Court Opinion

ID: 9757128
Source: CourtListenerOpinion
Date Created: 2023-08-28 22:19:35.442407+00
Date Added: 2024-06-11T07:28:35.189678
License: Public Domain

*50Loiselle, J.
(concurring). As stated in Miller v. California, 413 U.S. 15, 93 S. Ct. 2607, 37 L. Ed. 2d 419, the United States Supreme Court delineated a three-pronged test for the identification of obscene acts or materials. The-first of these criteria inquires into “whether ‘the average person, applying contemporary community standards’ would find that the work, taken as a whole, appeals to the prurient interest.” Miller v. California, supra, 24. In a subsequent case elaborating upon Miller, the court stated that “[a] juror is entitled to draw on his own knowledge of the views of the average person in the community or vicinage from which he comes for making the required determination, just as he is entitled to draw on his knowledge of the propensities of a ‘reasonable’ person in other areas of the law.” Hamling v. United, States, 418 U.S. 87, 104, 94 S. Ct. 2887, 41 L. Ed. 2d 590. In discussing the “reasonable person” standard, the Hamling case indicates that no evidence of a community standard per se is required. In those cases in which the challenged material is of debatable obscenity, it might well behoove the state to submit such evidence, but on the basis of my interpretation of the relevant eases, I cannot say that this is a prerequisite to a valid conviction.
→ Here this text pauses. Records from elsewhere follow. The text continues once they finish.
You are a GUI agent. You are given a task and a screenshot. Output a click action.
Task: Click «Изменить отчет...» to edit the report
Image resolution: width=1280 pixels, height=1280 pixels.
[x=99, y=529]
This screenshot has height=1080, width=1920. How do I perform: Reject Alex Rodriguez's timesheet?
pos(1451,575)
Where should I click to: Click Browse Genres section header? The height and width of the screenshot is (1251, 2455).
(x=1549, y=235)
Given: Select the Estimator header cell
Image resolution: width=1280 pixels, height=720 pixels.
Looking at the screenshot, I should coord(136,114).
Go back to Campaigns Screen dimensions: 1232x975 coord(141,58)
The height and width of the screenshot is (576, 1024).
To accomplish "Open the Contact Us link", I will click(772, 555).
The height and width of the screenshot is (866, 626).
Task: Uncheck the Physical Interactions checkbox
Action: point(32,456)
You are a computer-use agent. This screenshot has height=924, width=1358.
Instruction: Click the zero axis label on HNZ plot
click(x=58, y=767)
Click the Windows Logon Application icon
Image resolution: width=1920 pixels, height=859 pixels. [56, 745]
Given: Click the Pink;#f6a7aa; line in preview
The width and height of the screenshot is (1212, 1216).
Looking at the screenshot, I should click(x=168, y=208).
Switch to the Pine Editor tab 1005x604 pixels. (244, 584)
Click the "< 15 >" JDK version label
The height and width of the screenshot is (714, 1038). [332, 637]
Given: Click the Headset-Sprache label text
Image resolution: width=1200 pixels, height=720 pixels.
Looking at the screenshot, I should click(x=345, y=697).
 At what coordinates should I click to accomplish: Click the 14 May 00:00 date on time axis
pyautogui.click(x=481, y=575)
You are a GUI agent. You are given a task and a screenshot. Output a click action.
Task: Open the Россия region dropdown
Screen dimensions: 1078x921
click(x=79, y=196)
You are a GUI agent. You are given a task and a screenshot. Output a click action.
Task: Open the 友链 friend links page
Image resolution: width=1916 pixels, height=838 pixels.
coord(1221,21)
The evidentiary issue as it pertains to the community standard, however, need not have been reached in this case. As in all criminal prosecutions, the state must establish each element of the crime. State v. Beauton, 170 Conn. 234, 240, 365 A.2d 1105; State v. Brown, 163 Conn. 52, 64, 301 A.2d 547. In an obscenity case, the first step in this process involves establishing the specific nature of the act or material in question. Once this is estab*51lished, it is for the trier of fact, he it court or jury, to draw on his or her own knowledge of the community to determine whether the average person would find such material to be in contravention of the community standard. See, e.g., Paris Adult Theatre I v. Slaton, 413 U.S. 49, 93 S. Ct. 2628, 37 L. Ed. 2d 446. In the present case, the state failed to submit sufficient evidence of the nature of the performance itself. While the court, acting as the trier of fact, had the testimony of two police officers on which to base its judgment, that testimony alone did not provide sufficient information on which it could base an independent judgment. In the absence of more evidence establishing the nature of the performance, a conviction could not he warranted, and the state has failed to prove guilt beyond a reasonable doubt. On this basis, I concur in the result reached in the majority opinion.
In this opinion House, C. J., concurred.